Regards croisés sur le stress au travail

Dépression, surmenage, épuisement professionnel… le stress au travail est une problématique qui pousse à la réflexion. Regards croisés d’un médecin, d’un philosophe et d’un sociologue.

Compte-rendu de la conférence du 08 octobre 2015 à l’École Supérieure de Commerce.

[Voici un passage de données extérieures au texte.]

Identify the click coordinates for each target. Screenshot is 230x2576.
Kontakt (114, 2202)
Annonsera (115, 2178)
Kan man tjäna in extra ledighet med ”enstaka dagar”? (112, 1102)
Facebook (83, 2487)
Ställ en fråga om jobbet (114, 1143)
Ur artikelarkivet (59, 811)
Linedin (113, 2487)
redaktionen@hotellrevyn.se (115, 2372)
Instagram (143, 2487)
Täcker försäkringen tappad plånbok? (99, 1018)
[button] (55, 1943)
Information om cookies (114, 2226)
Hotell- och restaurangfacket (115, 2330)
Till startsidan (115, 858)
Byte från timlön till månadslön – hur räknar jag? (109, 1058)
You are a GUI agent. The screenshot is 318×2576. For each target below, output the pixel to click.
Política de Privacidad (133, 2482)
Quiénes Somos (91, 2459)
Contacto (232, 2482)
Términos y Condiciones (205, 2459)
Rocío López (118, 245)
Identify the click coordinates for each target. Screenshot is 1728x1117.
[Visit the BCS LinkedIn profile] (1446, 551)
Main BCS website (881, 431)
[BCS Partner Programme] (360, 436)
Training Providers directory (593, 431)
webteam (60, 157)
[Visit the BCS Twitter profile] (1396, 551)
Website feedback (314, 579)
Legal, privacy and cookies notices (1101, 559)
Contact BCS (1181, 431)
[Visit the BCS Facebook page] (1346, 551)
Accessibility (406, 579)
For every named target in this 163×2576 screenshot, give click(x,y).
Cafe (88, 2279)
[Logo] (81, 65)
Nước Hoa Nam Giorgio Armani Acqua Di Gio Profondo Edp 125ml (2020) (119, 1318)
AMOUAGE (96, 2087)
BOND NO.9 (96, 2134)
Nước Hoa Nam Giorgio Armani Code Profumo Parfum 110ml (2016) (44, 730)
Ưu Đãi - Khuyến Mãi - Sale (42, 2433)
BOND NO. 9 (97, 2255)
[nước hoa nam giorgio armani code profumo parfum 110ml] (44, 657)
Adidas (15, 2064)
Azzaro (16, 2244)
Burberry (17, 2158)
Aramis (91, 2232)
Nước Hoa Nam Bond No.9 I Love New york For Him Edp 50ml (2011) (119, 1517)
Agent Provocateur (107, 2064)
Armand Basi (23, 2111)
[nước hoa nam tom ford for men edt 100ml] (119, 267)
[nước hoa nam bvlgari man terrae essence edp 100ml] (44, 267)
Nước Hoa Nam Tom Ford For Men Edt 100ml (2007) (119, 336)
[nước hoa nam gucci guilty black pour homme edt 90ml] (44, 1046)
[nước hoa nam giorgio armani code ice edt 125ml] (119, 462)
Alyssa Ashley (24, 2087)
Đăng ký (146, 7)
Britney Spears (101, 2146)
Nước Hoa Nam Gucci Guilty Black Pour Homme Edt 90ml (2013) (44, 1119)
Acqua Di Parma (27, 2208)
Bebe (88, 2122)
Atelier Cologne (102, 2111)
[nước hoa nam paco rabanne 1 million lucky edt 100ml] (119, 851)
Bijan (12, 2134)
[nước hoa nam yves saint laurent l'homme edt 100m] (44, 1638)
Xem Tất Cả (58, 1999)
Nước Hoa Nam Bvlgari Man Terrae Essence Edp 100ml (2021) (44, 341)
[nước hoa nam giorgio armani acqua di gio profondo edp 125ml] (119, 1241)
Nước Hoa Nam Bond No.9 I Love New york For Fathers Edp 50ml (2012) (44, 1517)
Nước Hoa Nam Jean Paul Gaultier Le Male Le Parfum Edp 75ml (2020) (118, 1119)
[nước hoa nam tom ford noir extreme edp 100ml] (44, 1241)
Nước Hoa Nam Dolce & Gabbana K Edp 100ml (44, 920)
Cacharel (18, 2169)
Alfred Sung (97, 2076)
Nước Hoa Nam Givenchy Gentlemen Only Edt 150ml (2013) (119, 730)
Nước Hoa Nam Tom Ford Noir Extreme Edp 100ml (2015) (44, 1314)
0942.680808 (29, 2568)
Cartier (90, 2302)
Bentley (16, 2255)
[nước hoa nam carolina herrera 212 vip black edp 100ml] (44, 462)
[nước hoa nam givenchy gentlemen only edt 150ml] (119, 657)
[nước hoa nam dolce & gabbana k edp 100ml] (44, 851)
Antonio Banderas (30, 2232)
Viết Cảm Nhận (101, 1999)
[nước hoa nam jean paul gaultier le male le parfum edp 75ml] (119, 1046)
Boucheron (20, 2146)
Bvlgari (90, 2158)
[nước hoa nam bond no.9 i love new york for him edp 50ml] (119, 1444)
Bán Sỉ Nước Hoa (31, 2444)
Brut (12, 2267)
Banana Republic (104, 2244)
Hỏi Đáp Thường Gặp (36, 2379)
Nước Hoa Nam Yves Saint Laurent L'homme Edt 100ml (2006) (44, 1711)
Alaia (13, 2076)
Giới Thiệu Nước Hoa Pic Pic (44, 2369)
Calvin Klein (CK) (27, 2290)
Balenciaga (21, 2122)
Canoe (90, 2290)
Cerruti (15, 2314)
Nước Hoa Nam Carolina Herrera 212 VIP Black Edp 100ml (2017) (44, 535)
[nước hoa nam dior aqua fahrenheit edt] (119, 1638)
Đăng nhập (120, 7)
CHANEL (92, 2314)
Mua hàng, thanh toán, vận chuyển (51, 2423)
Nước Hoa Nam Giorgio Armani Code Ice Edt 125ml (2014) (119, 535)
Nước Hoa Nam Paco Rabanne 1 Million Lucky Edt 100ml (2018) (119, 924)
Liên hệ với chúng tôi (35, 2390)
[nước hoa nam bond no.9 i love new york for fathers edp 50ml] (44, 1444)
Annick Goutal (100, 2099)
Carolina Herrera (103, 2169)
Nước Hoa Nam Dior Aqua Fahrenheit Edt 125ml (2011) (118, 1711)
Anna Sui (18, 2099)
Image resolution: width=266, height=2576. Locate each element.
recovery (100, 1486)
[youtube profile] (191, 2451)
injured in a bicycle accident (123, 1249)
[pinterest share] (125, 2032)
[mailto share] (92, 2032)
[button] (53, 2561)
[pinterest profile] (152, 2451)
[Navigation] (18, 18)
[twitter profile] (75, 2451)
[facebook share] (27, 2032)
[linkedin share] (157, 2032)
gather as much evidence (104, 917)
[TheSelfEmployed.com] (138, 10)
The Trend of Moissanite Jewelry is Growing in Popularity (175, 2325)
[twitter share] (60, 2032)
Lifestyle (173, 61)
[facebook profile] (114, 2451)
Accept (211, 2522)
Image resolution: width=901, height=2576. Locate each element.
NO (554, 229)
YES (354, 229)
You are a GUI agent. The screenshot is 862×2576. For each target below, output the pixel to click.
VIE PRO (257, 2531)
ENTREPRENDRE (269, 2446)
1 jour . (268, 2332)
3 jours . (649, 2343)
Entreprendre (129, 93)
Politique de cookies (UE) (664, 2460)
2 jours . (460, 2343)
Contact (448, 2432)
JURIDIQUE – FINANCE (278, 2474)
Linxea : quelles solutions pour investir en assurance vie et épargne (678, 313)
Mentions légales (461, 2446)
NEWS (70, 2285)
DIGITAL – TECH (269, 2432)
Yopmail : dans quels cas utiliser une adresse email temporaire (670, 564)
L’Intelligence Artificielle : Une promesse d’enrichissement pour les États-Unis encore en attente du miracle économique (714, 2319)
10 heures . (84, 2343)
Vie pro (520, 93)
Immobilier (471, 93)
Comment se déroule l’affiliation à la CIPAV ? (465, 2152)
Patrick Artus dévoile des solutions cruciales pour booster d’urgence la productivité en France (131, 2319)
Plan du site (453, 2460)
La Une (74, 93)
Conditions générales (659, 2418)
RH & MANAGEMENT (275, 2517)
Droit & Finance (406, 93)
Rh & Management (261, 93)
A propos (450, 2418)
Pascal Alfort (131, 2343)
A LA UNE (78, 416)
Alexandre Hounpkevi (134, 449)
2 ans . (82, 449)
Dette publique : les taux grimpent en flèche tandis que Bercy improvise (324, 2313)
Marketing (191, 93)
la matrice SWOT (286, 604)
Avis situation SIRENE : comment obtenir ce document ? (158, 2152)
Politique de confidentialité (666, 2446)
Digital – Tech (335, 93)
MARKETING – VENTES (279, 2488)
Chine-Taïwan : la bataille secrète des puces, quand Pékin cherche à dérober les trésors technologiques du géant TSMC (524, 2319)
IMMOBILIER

>> La souffrance au travail
>> Le regard d’un philosophe
>> Le regard d’un sociologue
>> Le regard d’un médecin
>> Redéfinir la Santé ?

Illustration d'un employé surmené devant son ordinateur. Le stress au travail le guette.Le stress au travail, un thème d’actualité

La souffrance au travail est une thématique qui interroge. Depuis les années 2000, les publications n’ont cessés d’augmenter ; que ce soit en philosophie, en médecine et par divers organismes (Ministères Sociaux, CNAM, ANACT…).
Des accords cadres européens ont étaient publiés en 2004 au sujet du stress au travail. Le gouvernement français propose des Plans de Santé au Travail depuis 2005 avec un nouvel élan trouvé en 2010.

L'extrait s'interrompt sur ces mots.